The SQL statement must return at least one row if the target user is valid or an empty table if the target user is invalid.

getDelegateUsers

Specifies the SQL statement to obtain the list of proxy users that can act as the current user and their corresponding proxy levels.

The SQL statement must return either one or two columns, where the:

  • First column returns the names of the proxy users

  • (Optional) Second column returns the corresponding proxy levels

You can create the custom message template in one of the following files:

  • The original custom message file in the directory

  • A separate XML file in the directory

The name that you specify in the WebMessage element must match the name that you specify in the TemplateMessageName element in the instanceconfig.xml file. See Modifying the Configuration File Settings for Proxy Functionality.

  1. To create the custom message template in the original custom message file:

    1. Make a backup of the original custom message file in a separate directory.

    2. Make a development copy in a different directory and open it in a text or XML editor.

  2. To create the custom message template in a separate XML file, create and open the file in the BI_DOMAIN/bidata/components/OBIPS/custommessages directory.

    You must configure a folder (custommessages) as an application in WebLogic Server, to make Oracle BI Presentation Services aware of it.

  3. Start the custom message template by adding the WebMessage element's begin and end tags. For example:

    <WebMessage name="LogonParamSQLTemplate">
</WebMessage>

  4. After the </WebMessage> tag:

    1. Add the <XML> and </XML> tags

    2. Between the <XML> and </XML> tags, add the <logonParam name="RUNAS"> and </logonParam> tags.

    3. Between the <logonParam name="RUNAS"> and </logonParam> tags, add each of the following tags along with its corresponding SQL statements:

      • <getValues> and </getValues>

      • <verifyValue> and </verifyValue>

      • <getDelegateUsers> and </getDelegateUsers>

    The following entry is an example:

    <?xml version="1.0" encoding="utf-8" ?>
<WebMessageTables xmlns:sawm="com.example.analytics.web.messageSystem">
 <WebMessageTable system="SecurityTemplates" table="Messages">
  <WebMessage name="LogonParamSQLTemplate">
   <XML>
    <logonParam name="RUNAS">
     <getValues>EXECUTE PHYSICAL CONNECTION POOL "01 - Sample App Data  (ORCL)"."Sample Relational Connection" select targetId from SAMP_USERS_PROXIES where proxyId='@{USERID}'</getValues>
     <verifyValue>EXECUTE PHYSICAL CONNECTION POOL "01 - Sample App Data (ORCL)"."Sample Relational Connection" select targetId from SAMP_USERS_PROXIES where proxyId='@{USERID}' and targetId='@{VALUE}'</verifyValue>
     <getDelegateUsers>EXECUTE PHYSICAL CONNECTION POOL "01 - Sample App Data (ORCL)"."Sample Relational Connection" select proxyId, proxyLevel from SAMP_USERS_PROXIES where targetId='@{USERID}'</getDelegateUsers>
    </logonParam>
   </XML>
  </WebMessage>
 </WebMessageTable>
</WebMessageTables>

    Note that you must modify the example SQL statement according to the schema of the database.

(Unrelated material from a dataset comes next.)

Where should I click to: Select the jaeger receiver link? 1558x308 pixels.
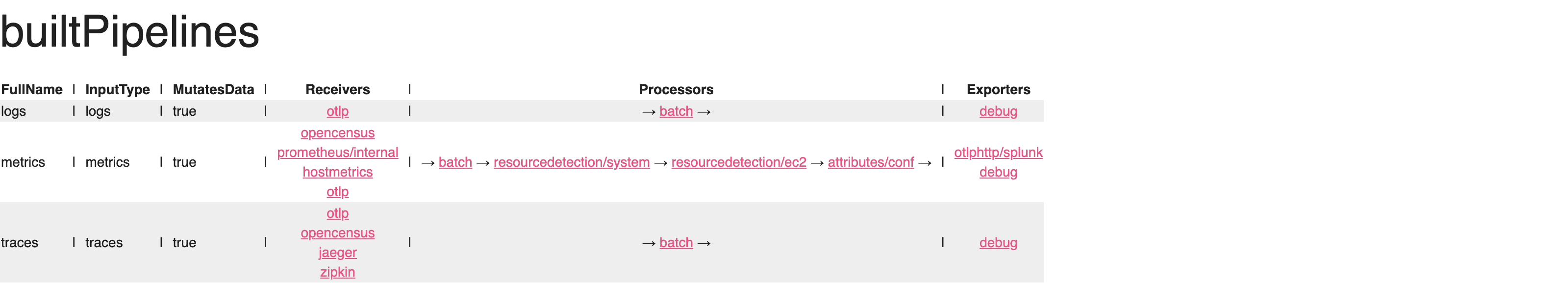pyautogui.click(x=337, y=252)
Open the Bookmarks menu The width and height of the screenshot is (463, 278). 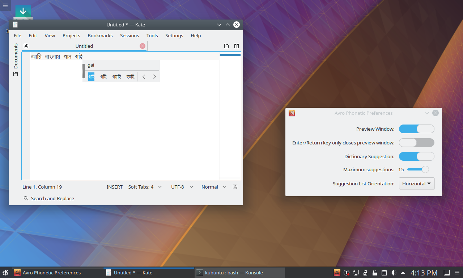tap(100, 35)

In the example, the database and connection pool are both named Proxy, the proxyId is PROXYER, and the targetId is TARGET.

  5. If you created the custom message template in the development copy of the original file, then replace the original file in the custommessages directory with the newly edited file.

  6. Test the new file.

  7. (Optional) If you created the custom message template in the development copy of the original file, then delete the backup and development copies.

  8. Load the custom message template by either restarting the server or by clicking the Reload Files and Metadata link on the BI Server Administration screen.